Thursday, April 07, 2005

Zen Signal Processing

I saw two very different kinds of birds yesterday. One, a male mallard duck, was pretty obvious because of the distinctive plumage, size, and the fact that it was dead as a doornail. Webbed feet to the sky. No obvious signs of violence, but the fact remained it was a former duck. Hard to miss.

The other was very easy to miss. Hummingbirds around here tend to go camo green, and since we have actual green trees pretty much all the time they blend in rather well.

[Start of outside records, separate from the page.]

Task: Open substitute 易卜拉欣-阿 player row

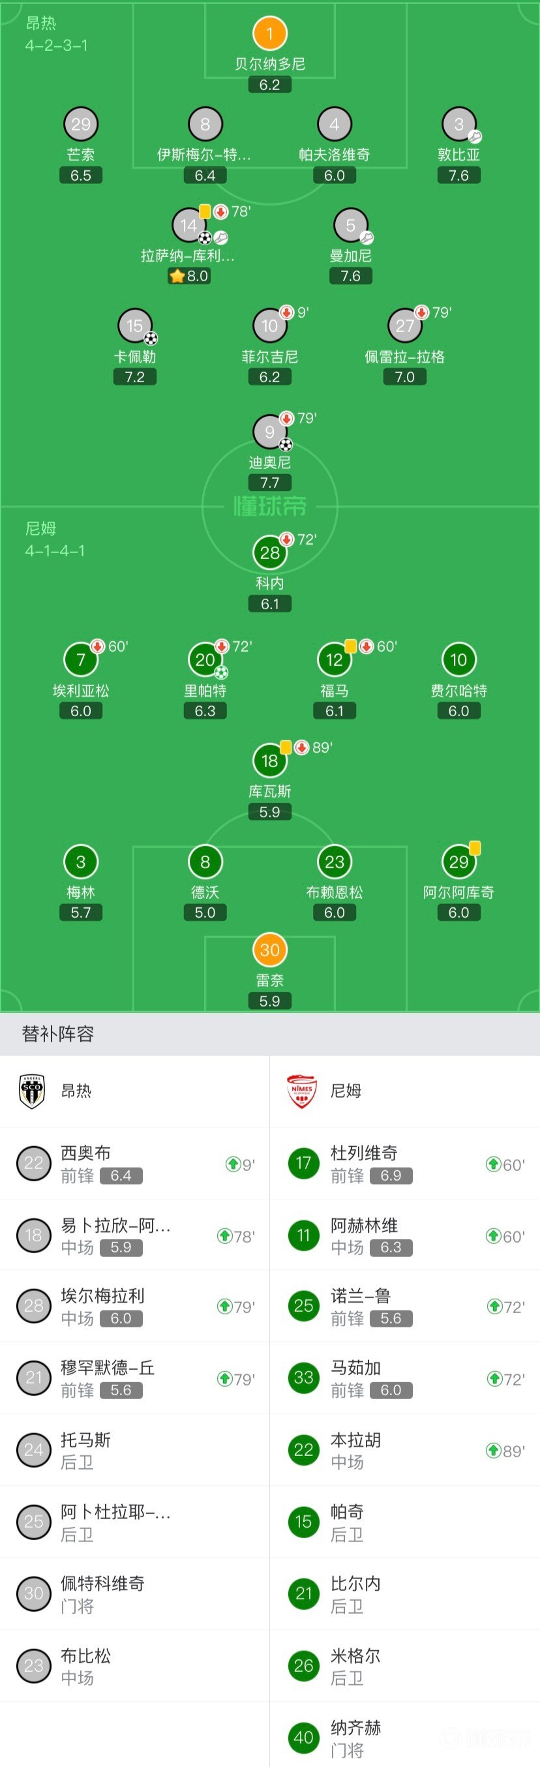Action: tap(134, 1235)
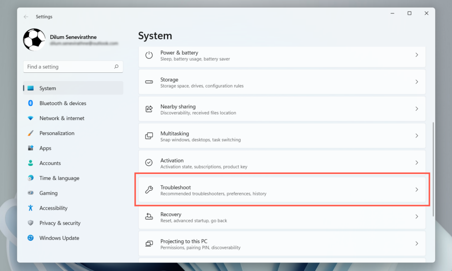Go to Windows Update section
Screen dimensions: 452x271
[x=59, y=238]
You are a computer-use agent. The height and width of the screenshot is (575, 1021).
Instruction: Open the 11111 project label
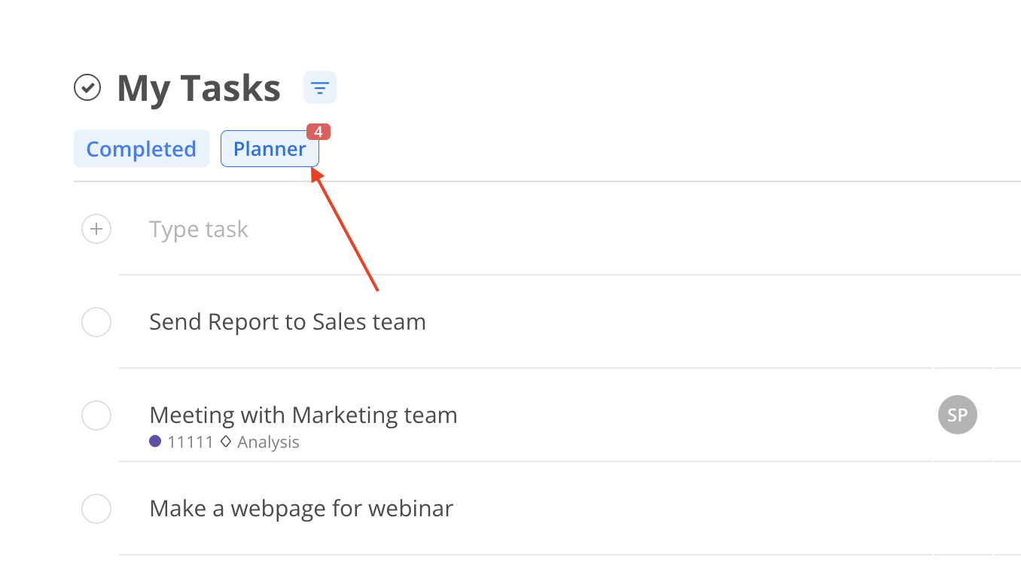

I saw it too, and that made me happy. It was just about the size of a leaf, and either doing an in-place hover or a high-speed zip which also makes it hard to follow. You have to be alert and aware to see hummingbirds.

The Zen of it is not noticing one kind of bird or the other, but both. Allow every signal to have equal weight and you have a firehose of data, impossible to process from sheer bulk. Only see what is large, colorful, and obvious --- your world has a lot of dead ducks in it, but no hummingbirds. Dancing on the edge of the sword; cultivating the dreaming alertness that will let you only see the hummingbirds that are there ... that is the Zen.

Snarkatron recommends drinking Oolong with this post

2 Comments:

Blogger Barb said...

I love spotting hummingbirds - it always brings pleasure to my hear when I do so. In SoCal I lived for a while at the edge of a golf course, and the little guys were everywhere.

It's a hoot to have one suddenly appear directly in front of you without warning. I'm talking 6" in front of the face, by the way!

Being a coffee person, my choice is a mocha today.

10:09 AM, April 08, 2005  
Blogger FbL said...

Nevermind that them hummingbirds were prolly some of Chief Bill's students "in the day"...
And them red-tailed hawks wuz collegues of Koolaid's...
John seeks froggies, and I'm more of a lizard-dude...

But, in the evening, when all is quiet, and the insects begin to sing, and the world draws that dark blanket over itself, even a place as seemingly barren as 29Palm's Delta "T" takes on a rugged beauty that even a hardened grunt can't ignore.
I stood on a low mesa, and watched as the lights of distant cities glowed gently on the horizon, and shared a pack of crackers as my brothers and silently enjoyed what God had wrought, and the presence of brother warriors, now granted a respite of peace... It was a good moment.